SPRINGFIELD – From Montreal, the Middle East and Ecuador to Branson and the homes in their own neighborhoods, the leadership and members of Ridgecrest Baptist Church here have committed to transforming lives through the gospel.
“I don’t think you can create a better vision than what Jesus already gave to the church, which was to go and make disciples,” Chad Grayson, pastor of Ridgecrest, said. “We want to be a church that is making Christ-centered disciples of all nations.”
During Ridgecrest’s annual “Missions Emphasis Week,” Jan. 31-Feb. 7, the church welcomes representatives from all of its global impact partners – that is, missionaries and ministries the church works with and supports – so that members can learn more about how they can engage in God’s mission around the world.
According to Grayson, church members have shown an increasing concern for making disciples both at home and around the globe – a passion that is evidenced by their pocketbooks. Last year, which was a record-year for the church’s giving overall, members gave roughly $300,000 to missions through Lottie Moon and through gifts to their global impact partners.
Grayson said that Ridgecrest members have caught the vision of “being Jesus with skin on,” so that others can see the love of Christ through them.
“Right now, we feel that we’re on the verge of revival, if it hasn’t already started,” Grayson said. He shared his excitement about a recent sermon series and initiative called, “Discipleship Training,” which challenges the people of Ridgecrest to search their hearts: “Am I a true, Christ-centered disciple?” The initiative will equip Ridgecrest members to follow Christ wholeheartedly and make disciples in their own neighborhoods.
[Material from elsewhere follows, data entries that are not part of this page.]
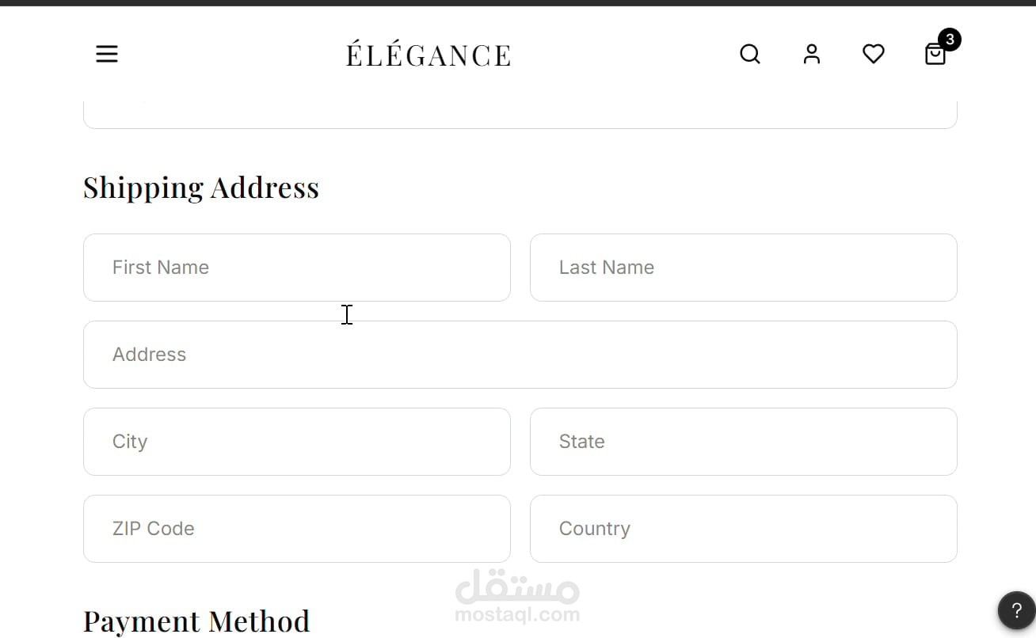
Task: Click the cart item count badge
Action: [x=949, y=40]
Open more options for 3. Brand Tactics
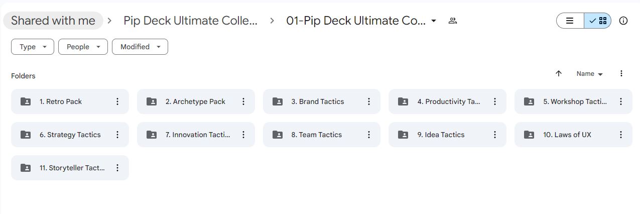Viewport: 640px width, 214px height. pyautogui.click(x=369, y=101)
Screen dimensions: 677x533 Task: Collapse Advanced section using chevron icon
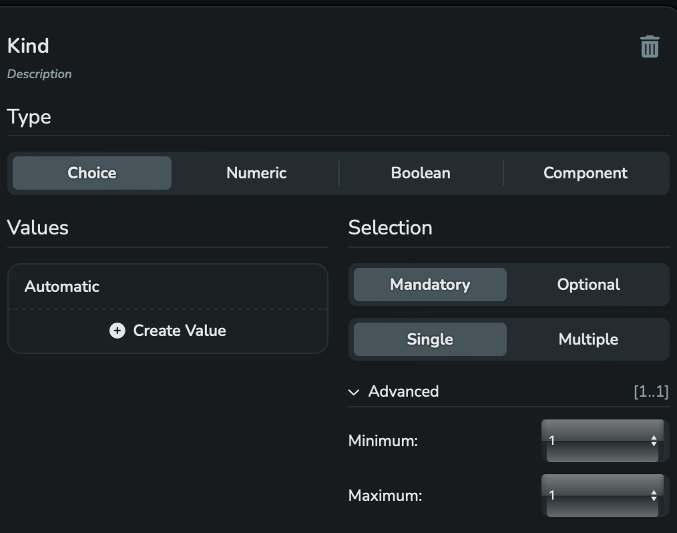coord(354,392)
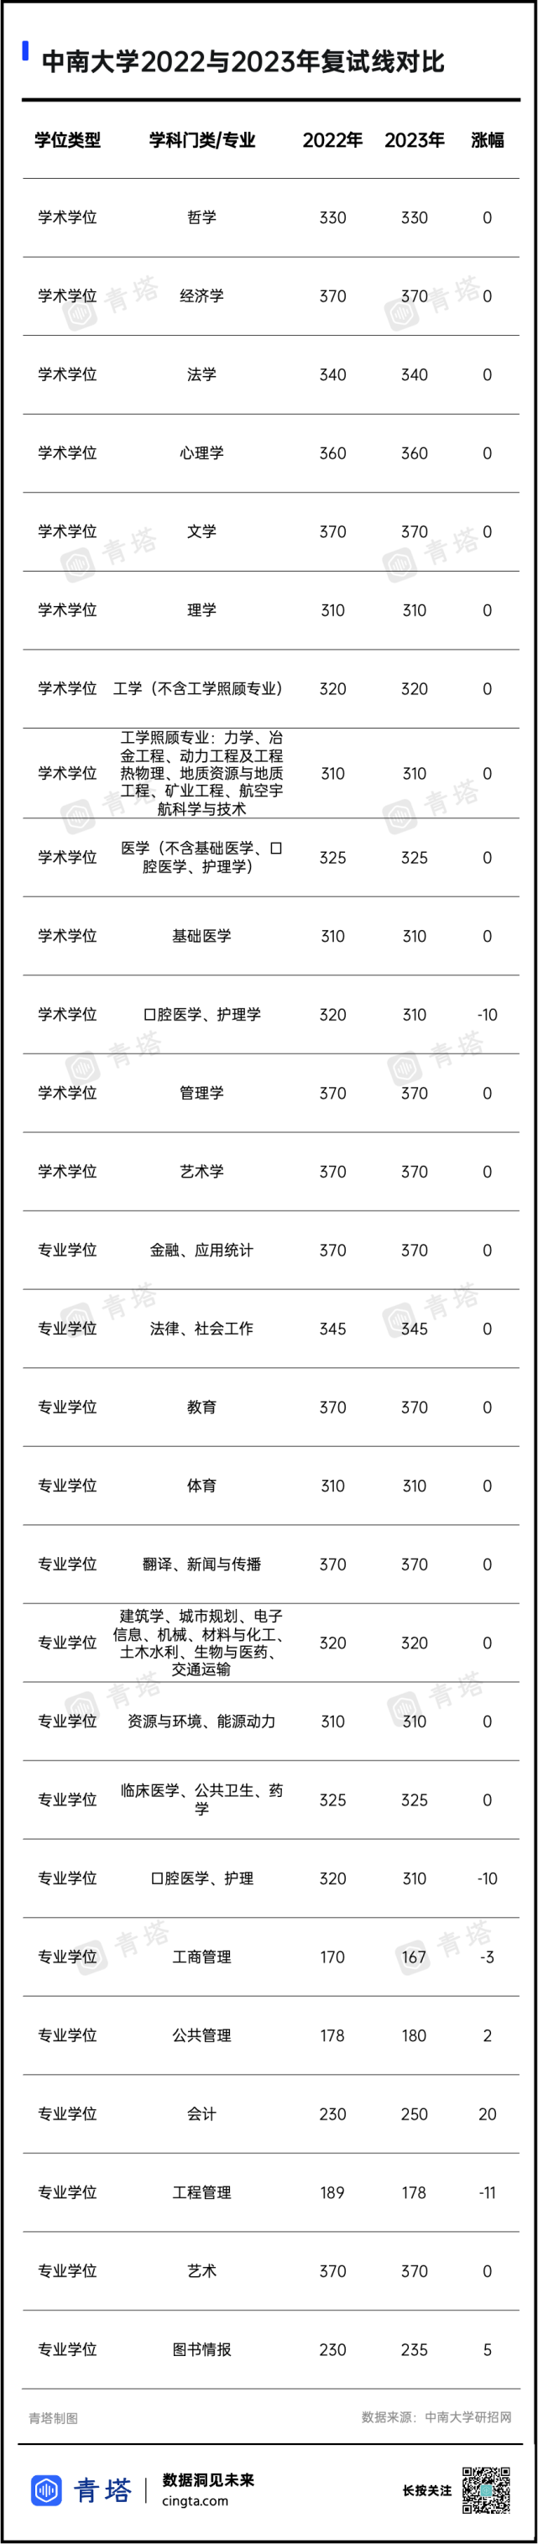This screenshot has height=2544, width=538.
Task: Select the 2022年 column header
Action: point(333,139)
“The light that shines furthest shines brightest at home,” Grayson said, sharing about his heart to see more people reached for Christ in Springfield. This desire has shaped various ministries in the area. The church encourages door-to-door evangelism efforts, it recently held a “Beast Feast” event that drew hundreds of men from around the area to hear the gospel, and it is home to the state’s largest Celebrate Recovery program.
This passion to make disciples and transform lives also shows in the church’s growing emphasis on orphan care, a ministry that Grayson explored in his doctoral dissertation.
“(Orphans) are easy to ignore until you see their face, hold them, actually talk to them. Then you can’t ignore them anymore,” Grayson, who gained a passion for the fatherless after reading David Platt’s book, Radical, and preaching the epistle of James.
“You’re never more like God than when you’re taking care of the helpless,” he added.
More and more church members are gaining a passion for this ministry, as well. Several are foster parents or are in the process of adopting, and the church supports orphanages around the world and dreams of building orphanages for children who fall through the cracks of other orphan care programs.
Despite their various ministry efforts, however, Grayson said the church has one ultimate goal: to draw people to a life-changing relationship with Jesus Christ.